Jacques Chalvin : Un autre regard sur l'événementiel

Jacques Chalvin : Un autre regard sur l'événementiel

Il a quitté la direction du Théâtre Mogador, à Paris, pour revenir en terres lyonnaises donner vie à l'un de ses rêves: être entrepreneur. Jacques Chalvin a repris l'espace Double Mixte, à Villeurbanne, un lieu d'exposition qu'il entend imposer sur la scène localepar sa différence. Claire Pourprix

«Mais tu es complètement cinglé!» Voilà ce que Jacques Chalvin a entendu à plusieurs reprises lorsqu'il a annoncé qu'il quittait la direction du théâtre Mogador pour racheter l'espace Double Mixte, à Villeurbanne. C'était en mai dernier. Depuis, il assume sa folie, sans aucun regret. Non pas qu'il s'ennuyât à Paris. Il y travaillait depuis 2004, année où il avait pris la direction de Connaissances du monde, pour dépoussiérer l'entreprise de diffusion de documentaires. Puis avait été nommé directeur du théâtre Mogador, fin 2006. Il avait notamment la mission d'orchestrer sa réouverture après travaux avec le lancement d'un spectacle majeur, Le Roi Lion. «Le théâtre a ouvert en temps et en heure, il est bien positionné dans le milieu événementiel d'entreprise prestigieux», commente-t-il. Un pari passionnant, et réussi donc. Mais l'éloignement de Lyon lui pesait. Il était las des allers et retours hebdomadaires entre Paris et Lyon, sa ville natale où il retrouvait sa femme et ses filles tous les week-ends. «Je suis profondément Lyonnais, même si j'ai apprécié la vie à Paris et notamment sa plus grande ouverture d'esprit, une certaine tolérance qu'on ne retrouve pas à Lyon où les réseaux et le corporatisme sont encore très pesants.» Parallèlement, l'envie de diriger sa propre entreprise le taraudait... Jacques Chalvin a toujours su qu'il serait un jour entrepreneur. «C'est pour moi un défi, et un certain aboutissement», confie-t-il, tout sourire. Lorsque l'opportunité de racheter l'espace Double Mixte s'est présentée, il l'a donc saisie. Sans hésiter.




Une alternative low cost

L'opération a été bouclée pour 5M€, grâce à la participation de la filiale de valorisation de l'Insa, Insavalor, et de quelques amis financiers.
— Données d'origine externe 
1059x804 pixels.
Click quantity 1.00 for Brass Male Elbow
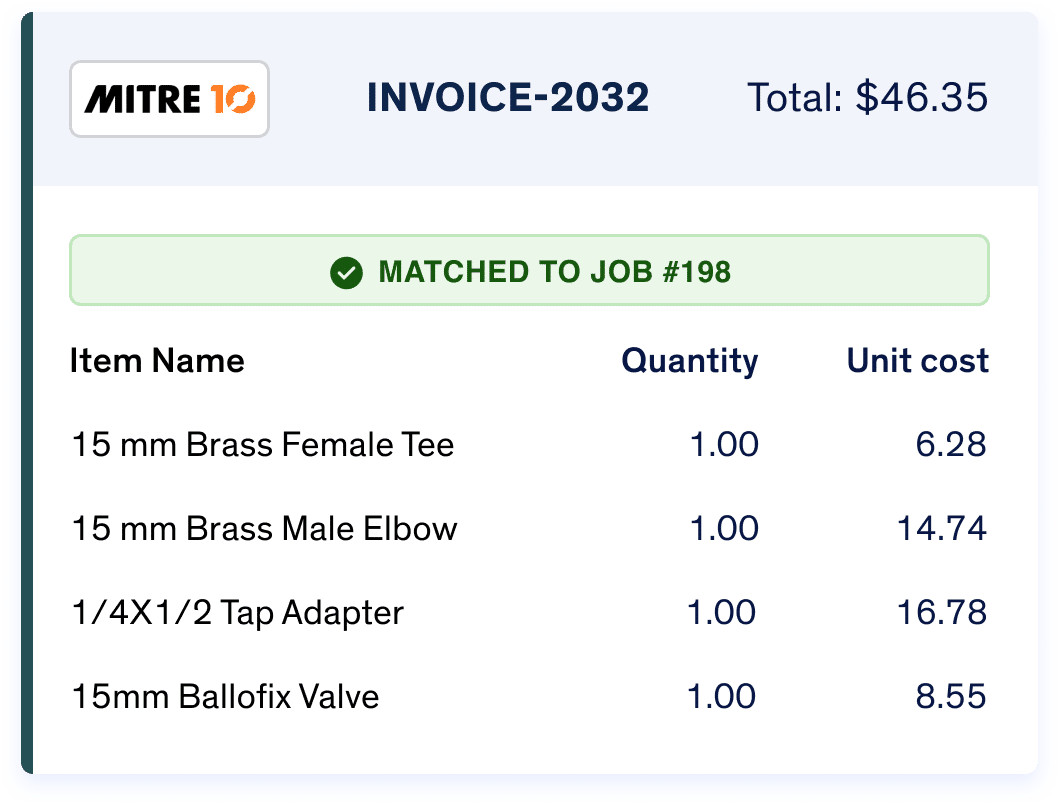(x=724, y=528)
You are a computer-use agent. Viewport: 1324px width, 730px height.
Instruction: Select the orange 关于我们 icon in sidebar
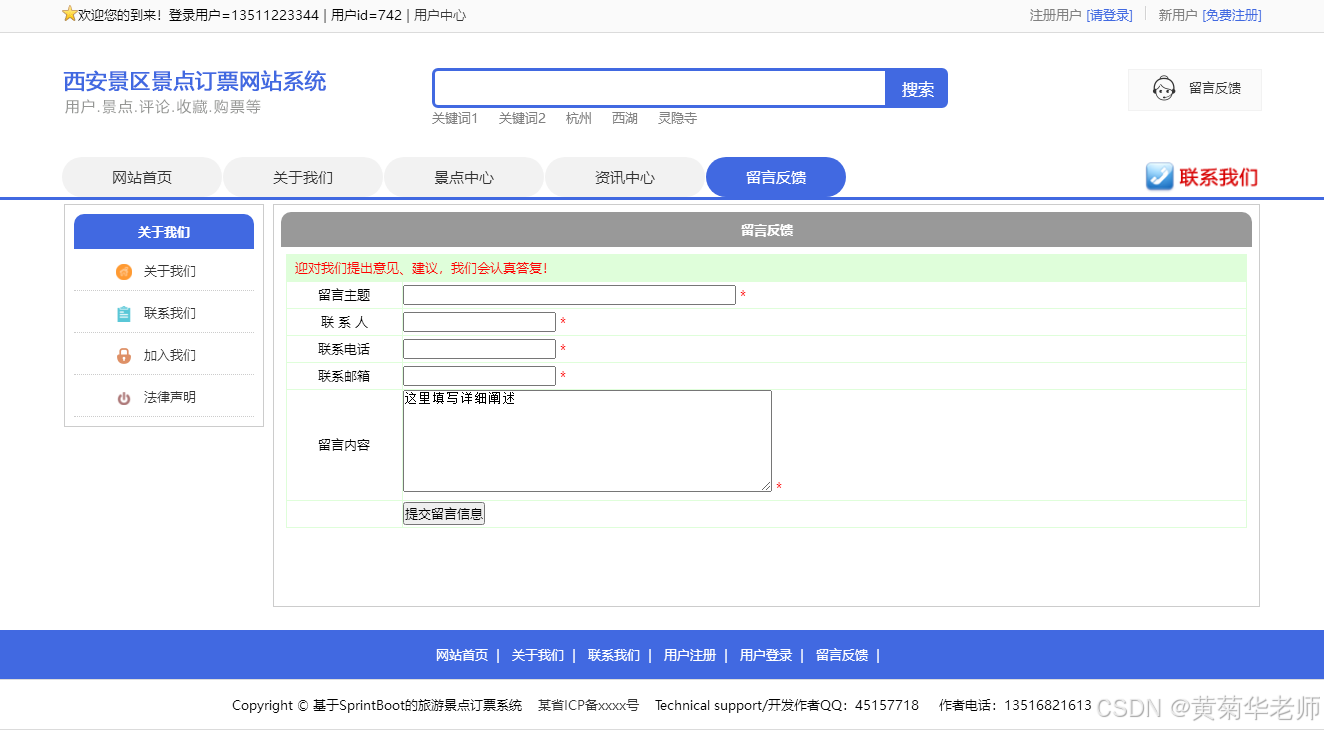[123, 271]
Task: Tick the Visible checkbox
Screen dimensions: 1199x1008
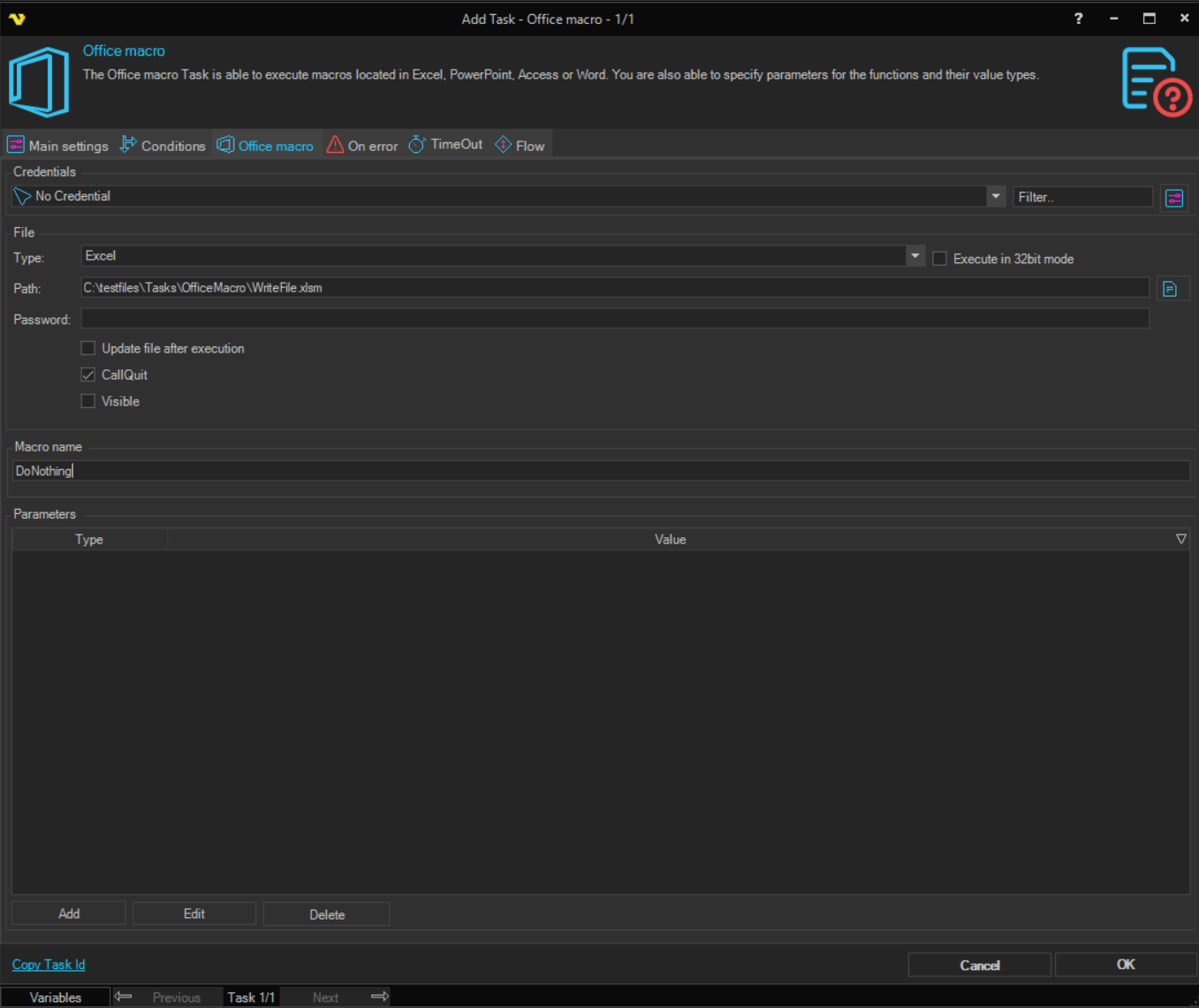Action: pos(88,401)
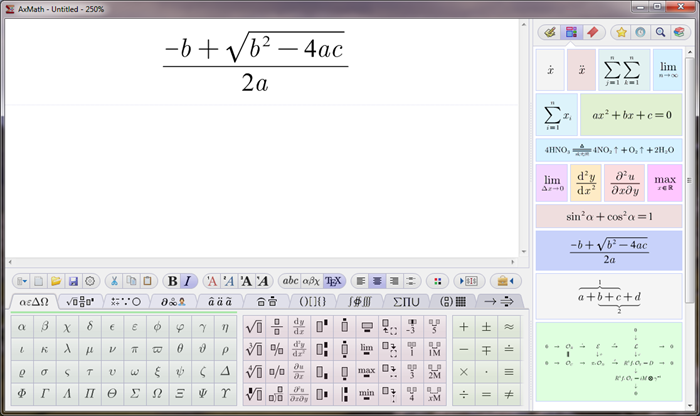Click the Save document floppy disk icon
Screen dimensions: 700x416
73,281
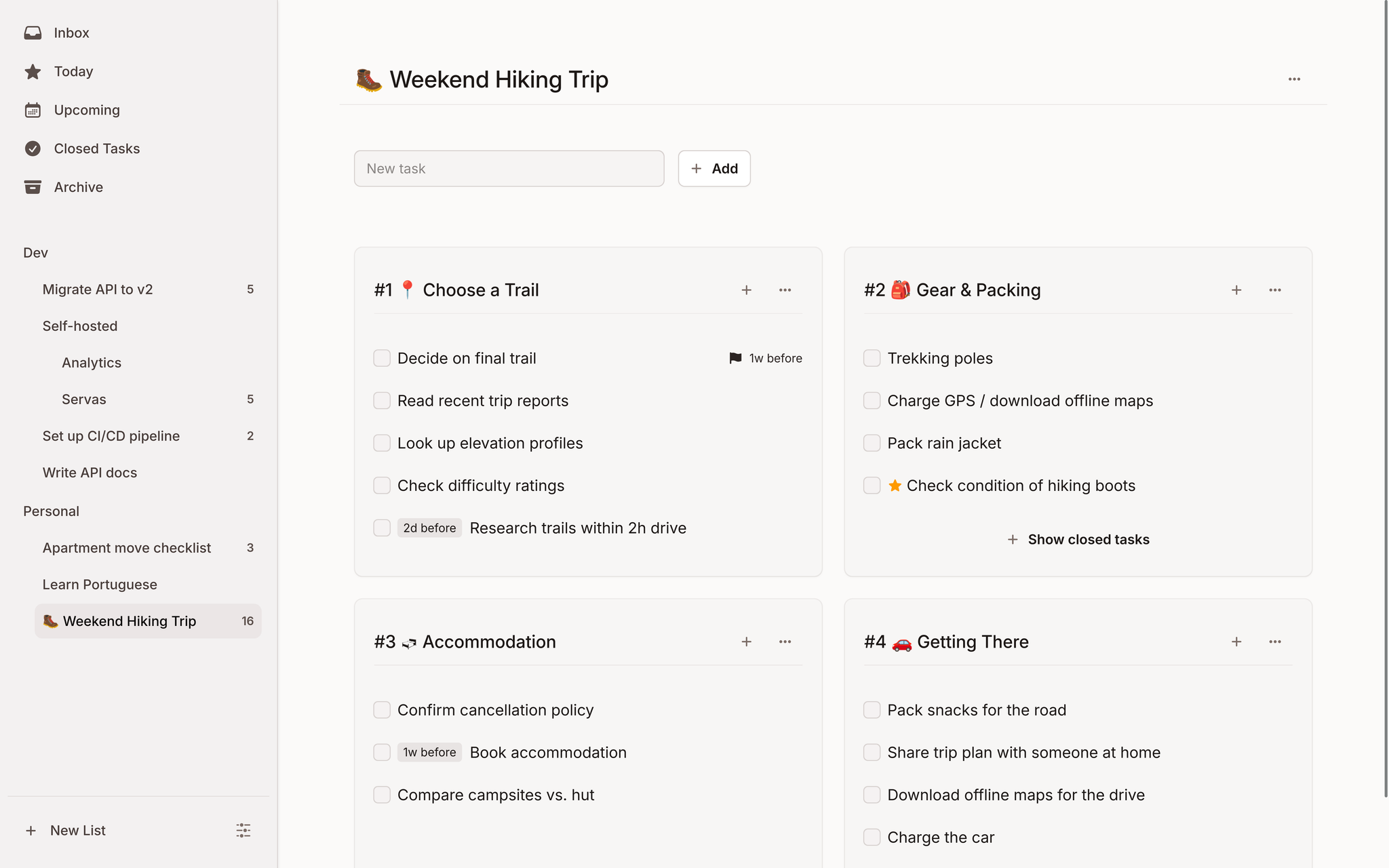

Pour Jacques Chalvin, que l'on devine plutôt entrepreneur que gestionnaire, l'aventure ne fait que commencer. La tâche est ambitieuse puisqu'il s'agit de redynamiser l'espace d'exposition de 10.000m², situé sur le campus de la Doua (rebaptisé Lyon Tech dans le plan Lyon Cité Campus), dans une ville où la présence du leader mondial GL Events est très forte. Mais Jacques Chalvin a la conviction d'avoir une place à prendre. Parmi ses atouts: une bonne expérience du métier de l'événementiel, puisqu'il a travaillé chez Eurexpo au début des années 90 puis au développement commercial du Palais des congrès de Lyon, de 1996 à 2003. À quoi s'ajoute une fibre citoyenne forte que le chef d'entreprise compte naturellement mettre à profit pour démarquer le Double Mixte de l'offre existante. «Je mets en avant les outils de différenciation de ce lieu car nous sommes sur un marché où il y a déjà plusieurs acteurs. La crise, que je regrette bien sûr, crée les conditions favorables au positionnement que je voulais donner au Double Mixte: un lieu pas ostentatoire, plutôt low cost.» Un outil de travail efficace pour les entreprises en recherche de salle de réunion, de séminaire ou d'exposition, pour qui un parc des expositions tel qu'Eurexpo est inaccessible.




L'art entre en scène

Mais qui dit petit prix ne veut pas dire rabais. Jacques Chalvin, grand amateur de photographie, sensibilisé à l'art contemporain au cours de ses années au théâtre Mogador, a décidé d'enrichir le site Villeurbannais avec une offre culturelle innovante: des expositions de photographies grand format. Le photographe lyonnais Marc Riboud a inauguré le concept avec des photographies grandeur nature affichées jusqu'en mai. L'exposition est aussi une invitation à la réflexion sur le thème de la mixité, chère au nouveau dirigeant. Une mixité que Jacques Chalvin recherche au quotidien, dans son travail, mais aussi dans ses voyages, sa passion. Il profite ainsi sans complexe des avantages procurés par le travail de sa femme, dans une compagnie aérienne, pour parcourir la planète. Hors des sentiers battus, à la rencontre des autres.